The Ensemble seeks to connect and inform all people who are committed to ensemble music education for youth empowerment and social change.

The Power of Many: Collaborative Research Findings

Dennie Palmer Wolf, Steven Holochwost, and Judith Hill Bose, WolfBrown Associates


The news is in! Three years, twelve sites, 764 3rd- to 5th-graders, a research team from WolfBrown and the Longy School of Music, and hours of collaboration have yielded robust findings – and big questions – for the field of El Sistema-inspired teaching and learning: Here are some of the most significant findings.

• Students exhibited significant growth in their ability to play their instruments. We measured musical growth using internationally accepted standards, with established inter-rater reliability on familiar and new excerpts. Young musicians show the steepest rates of growth during their first two years. By the third year of study, students are still exhibiting growth, but at a much slower rate.

While it is important to be able to show that our students are growing as individual musicians (as well as ensemble players), and to reach beyond anecdotal reports of musical progress, the findings also raise important questions for the field. For instance, is a steep incline followed by more gradual growth a to-be-expected pattern of acquiring a complex skill, or should programs think differently about how to challenge and engage older players?

• Students in El Sistema-inspired programs for 2 to 3 years report higher levels of growth mindset than their peers who do not participate in an El Sistema program. After only one year of participation, El Sistema students report rising levels of growth mindset when they describe how they take on challenges as musicians. By their second year in the program, young musicians also report higher levels of growth mindset for themselves in school (as compared with their peers who are not participating). Growth mindset is the belief that one’s basic qualities – such as intelligence or musical ability – are due to one’s actions and efforts rather than to a fixed trait or talent. This is an important finding, as there is increasing evidence that growth mindset may be a vital ingredient in both school and life success.

Based on this evidence, it is well worth asking if the field can identify and share the daily practices that produce these growth mindset gains. Would students experience even more benefits of adopting a growth mindset if it were more consciously nurtured in their musical studies? If it takes 2-3 years for children to experience the deepest benefits – those that seem to transfer beyond music – how does that change our thinking about program retention? What can programs do to help students persist, so that they are able to reach the full potential of this development?

• Boys in El Sistema-inspired programs exhibit higher rates of growth in cooperation, perseverance, and academic self-concept than their peers who are not enrolled. This correlates with findings of a recent study completed in Venezuela, and also speaks to how many classrooms struggle to engage boys.

Does this finding ensue because demanding music programs provide an unusually active and embodied setting where boys can take up these skills? Or is it because current measures are particularly sensitive to detecting changes in young males, while not equally well attuned to changes in young female students? Where should we be looking, and with what tools, to discern possible changes in girls and young women?

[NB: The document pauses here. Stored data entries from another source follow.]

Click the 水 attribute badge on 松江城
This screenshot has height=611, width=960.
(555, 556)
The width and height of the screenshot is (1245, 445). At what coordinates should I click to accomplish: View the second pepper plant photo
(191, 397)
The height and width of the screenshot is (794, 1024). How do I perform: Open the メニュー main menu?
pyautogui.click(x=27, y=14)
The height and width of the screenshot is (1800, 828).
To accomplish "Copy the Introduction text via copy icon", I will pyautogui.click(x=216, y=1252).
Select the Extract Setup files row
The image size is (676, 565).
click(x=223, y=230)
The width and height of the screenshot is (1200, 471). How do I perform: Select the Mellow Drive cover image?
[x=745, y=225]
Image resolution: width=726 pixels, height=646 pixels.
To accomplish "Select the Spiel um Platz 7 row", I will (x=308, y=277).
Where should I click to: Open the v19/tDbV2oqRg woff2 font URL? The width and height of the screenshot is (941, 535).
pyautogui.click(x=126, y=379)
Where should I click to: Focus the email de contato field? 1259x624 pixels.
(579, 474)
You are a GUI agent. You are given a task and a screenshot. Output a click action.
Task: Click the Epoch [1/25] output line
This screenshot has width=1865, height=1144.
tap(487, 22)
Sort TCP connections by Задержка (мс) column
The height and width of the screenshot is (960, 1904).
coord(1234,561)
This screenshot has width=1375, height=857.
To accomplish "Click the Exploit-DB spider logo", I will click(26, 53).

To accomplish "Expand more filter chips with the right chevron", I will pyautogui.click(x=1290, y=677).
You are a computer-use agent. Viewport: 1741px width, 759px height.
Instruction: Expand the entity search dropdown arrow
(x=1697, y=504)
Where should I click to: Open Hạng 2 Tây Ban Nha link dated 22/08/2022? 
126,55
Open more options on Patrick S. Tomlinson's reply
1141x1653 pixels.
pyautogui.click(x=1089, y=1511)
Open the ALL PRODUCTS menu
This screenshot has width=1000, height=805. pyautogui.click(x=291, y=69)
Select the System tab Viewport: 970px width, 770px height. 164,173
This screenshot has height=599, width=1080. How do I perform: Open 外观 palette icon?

Perhaps the biggest takeaway is the following: When unequal access to arts learning cuts some children off from sustained arts education, they lose more than the chance to play an instrument (or act, or draw). Those inequalities also exclude them from settings where they can flourish emotionally and socially, developing engagement, growth mindset, and self-regulation – skills that will matter throughout their lives.

The study has yielded more than research findings. By working together as a collective effort, sites and researchers have developed a set of measures that can be effectively and authentically embedded in El Sistema-inspired programs and administered by program staff. These measures can be used in a wide range of settings to investigate the effects of early orchestral experiences for elementary-age children. You can now access all of these measures, as well as detailed descriptions, instructions for implementation, and reference materials, at:

Colleagues at 12 different sites across the country have paved the way for all of us to join together in a continued effort at a national evaluation of El Sistema-inspired learning in this country. For the first time, this allows us to understand not only the variety of development at our individual sites, but also the growth and challenges of our national movement.